Friday, July 24, 2009

Yay, It's Over.

Alright, well, if yesterday's low point was assisting in the physical restraint of Screamer so that a medieval contraption could be elbowed into her mouth, today's was holding a weak, pale little Sushi in my arms post-anesthesia while she puked. But you know what? Relatively speaking, it was a cake walk. (That is, aside from the psychological agony of an unexpected 3rd hour being somehow tacked on to Sushi's operating room experience... the dentist later told us that some of the cavities were deeper than she'd thought, and that the white fillings leave no margin for error... meanwhile, because I'm a jerk I simply assume that the dentist and the hospital are in cahoots to needlessly draw out every procedure and thus earn themselves an additional hour of "O.R. time" at our literal expense) (have I mentioned that I'm a jerk?). Meanwhile the kid, I'm happy to report, uncharacteristically kept all drama to a minimum (it might have had something to do with the unprecedented number of well-intentioned lies she was told by her father and me; example: "NO, honey, of course this is not a HOSPITAL, it's a dental office that happens to share work space with the people who do boob jobs!") and shed not a single tear over being cruelly deprived food and water all morning. In fact, a mere 4 hours after she was wheeled out of the operating room, wouldn'tcha know that she was jumping up and down on our sofa firmly requesting that I replay for the millionth time the one and only episode of "Toddlers & Tiaras" she's ever seen (her sudden obsession with child exploitation is certain to yield *either* a future interest in women's studies *or* an imminent demand for a miniature Vegas showgirl getup, there's no telling which) (who are we kidding, I've already checked out the dress selection on ebay). THANK YOU to everyone for the good wishes (and, in the case of my dear friend "Paris," the very fancy Barbie dolls that were left on our doorstep!!). I would love to write more, but I just fell asleep.
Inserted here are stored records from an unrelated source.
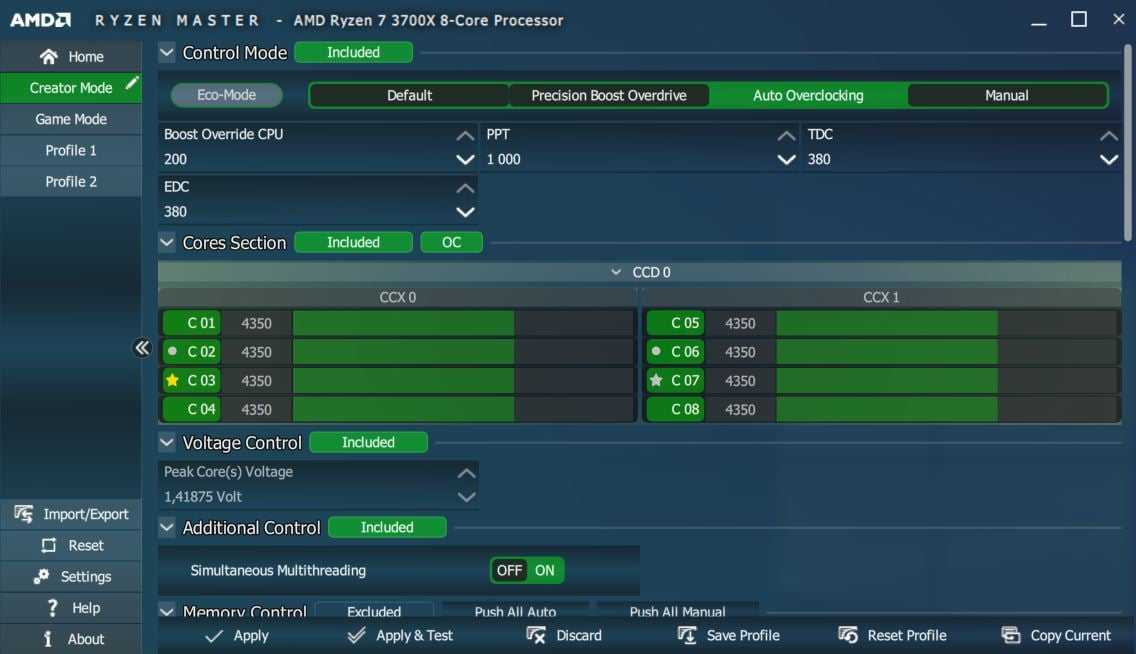Screen dimensions: 1136x654
Task: Click the Discard icon in bottom bar
Action: pyautogui.click(x=536, y=635)
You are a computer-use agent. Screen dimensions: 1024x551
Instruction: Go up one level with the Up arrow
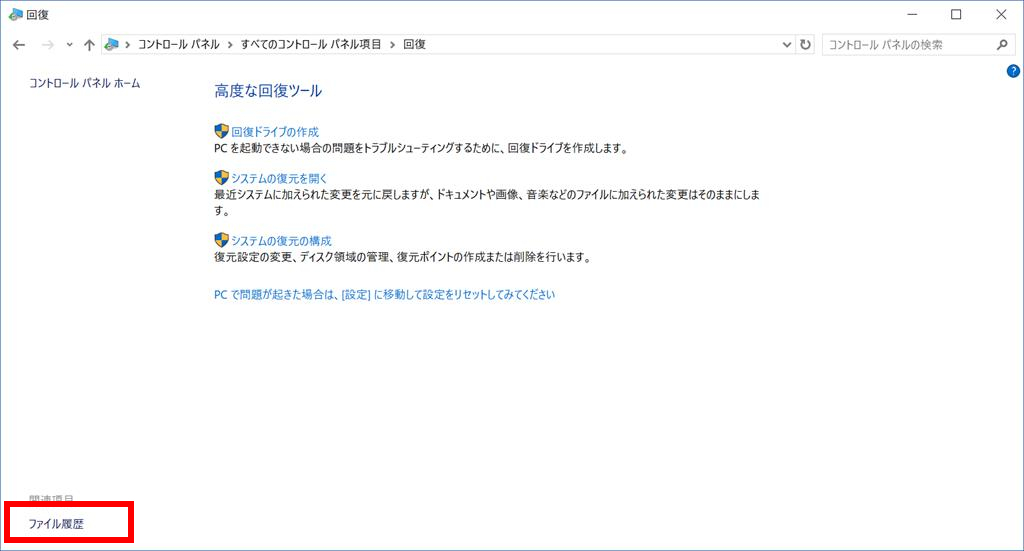point(89,45)
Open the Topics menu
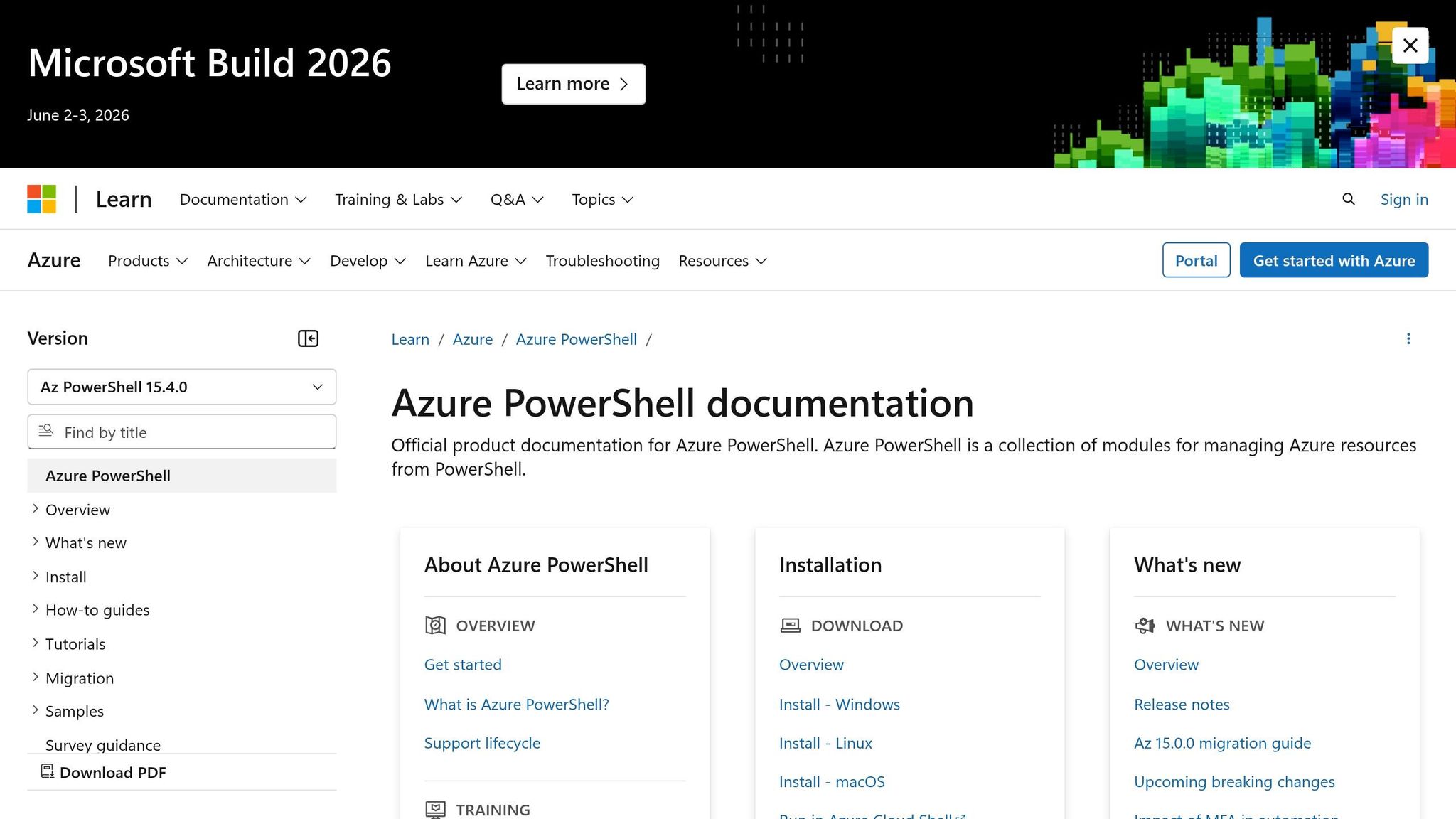The image size is (1456, 819). click(601, 199)
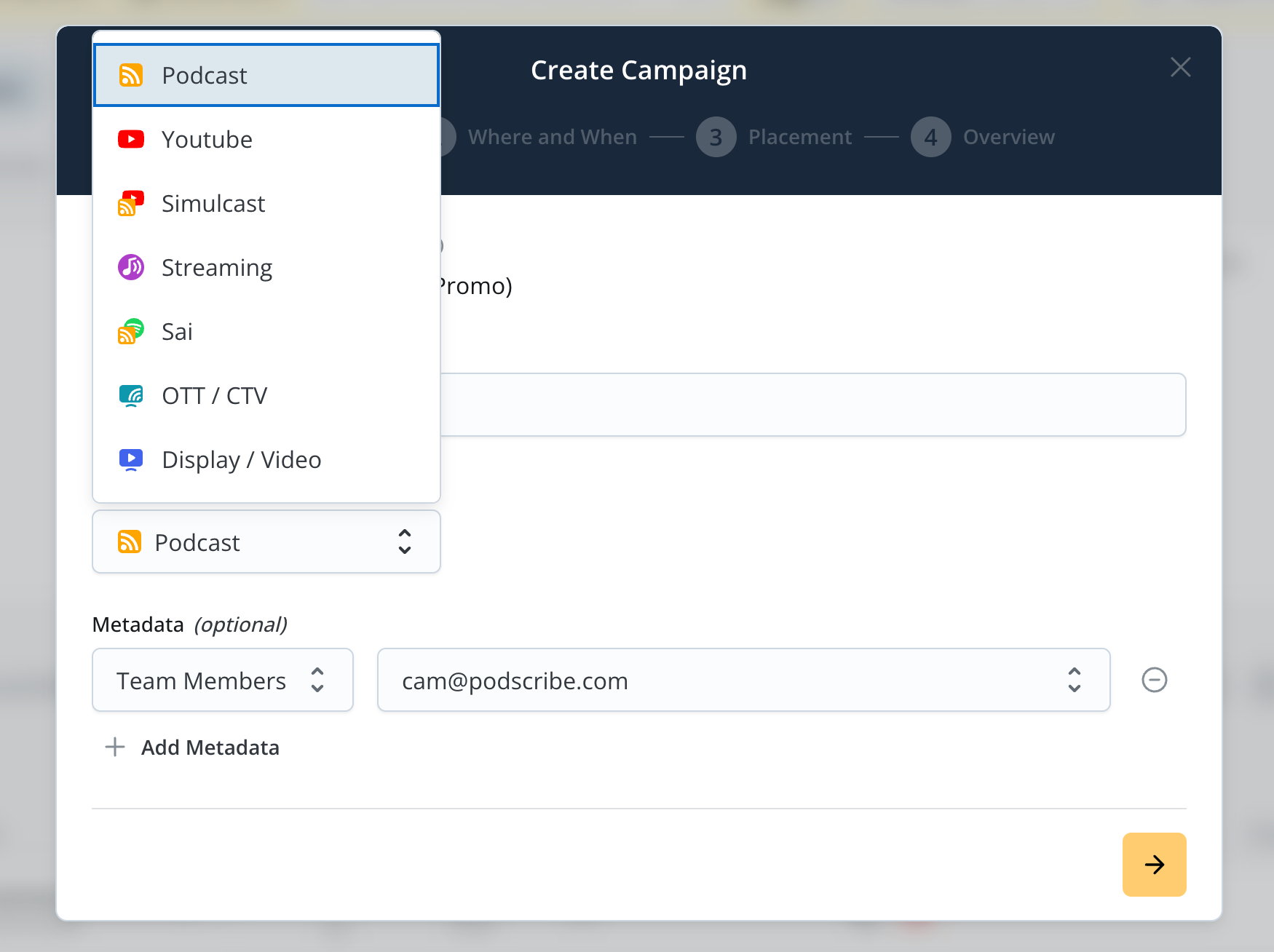Image resolution: width=1274 pixels, height=952 pixels.
Task: Proceed with the yellow arrow button
Action: (x=1154, y=864)
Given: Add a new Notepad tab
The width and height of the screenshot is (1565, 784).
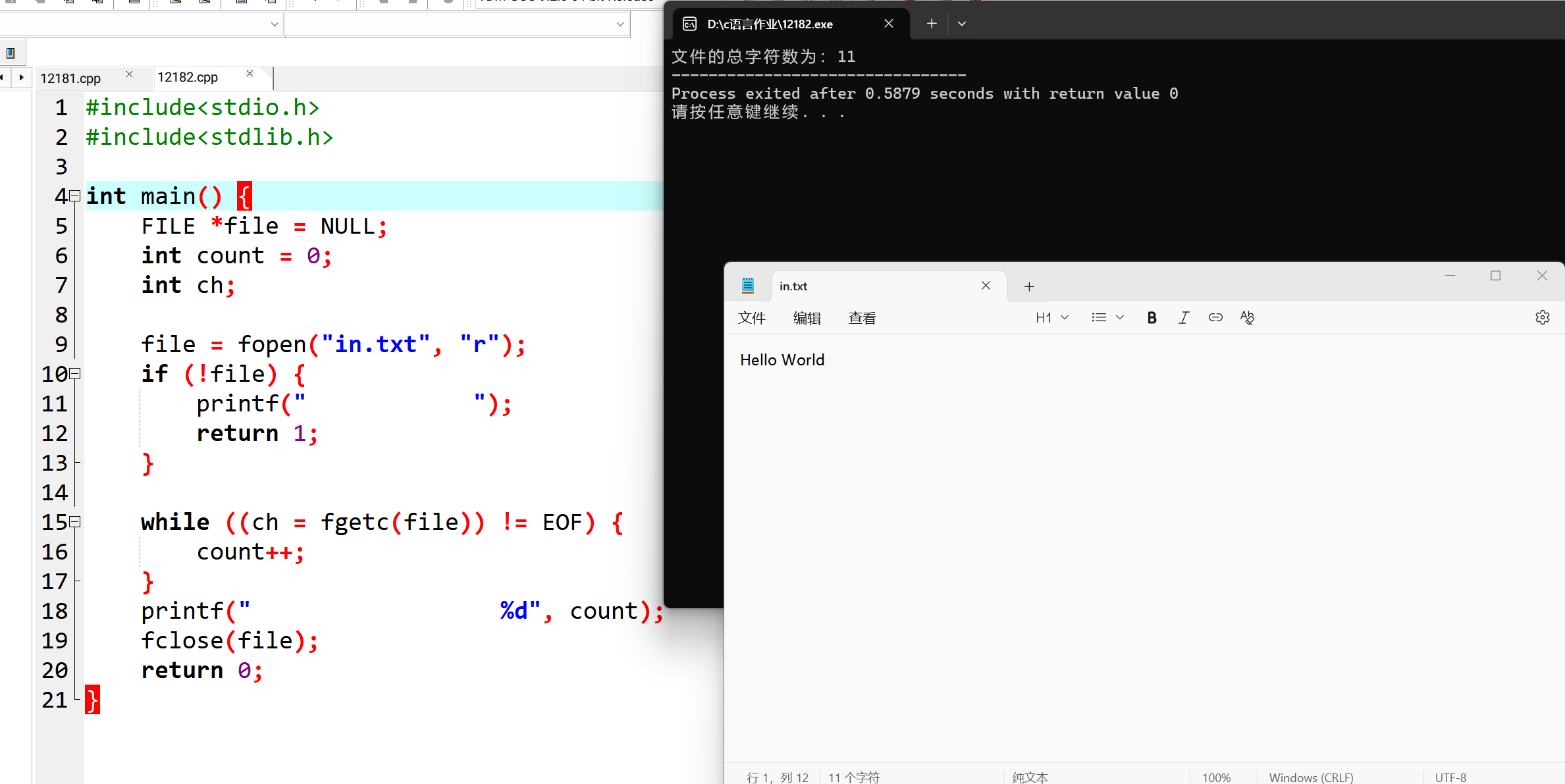Looking at the screenshot, I should coord(1029,286).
Free at last, free at last, thank god almighty I am free at last. (Of the pediatric dentist.) xo.


Mama said...

I just wanted to tell you that I have felt so badly for you and the girls this week. That must have been a nightmare. Never have I been more thankful for my pediatric dentist. Office policy is that any child over the age of 3 goes back alone. Period. No flexibility. Yay! We have had six cavities filled between two kids. I must emphasize: FLOSS YOUR BABIES' TEETH, people!

nina said...

Oh, you poor thing. Hang in there - it all sounds so rough on the girls, and you! The good news for the girls is (as my father always used to say when we were little): they'll grow up and forget all about it! You now need to work on getting the mental images out of your head, give them lots of fluoride rinse, and don't beat yourself up! (Damn that Dubai water!)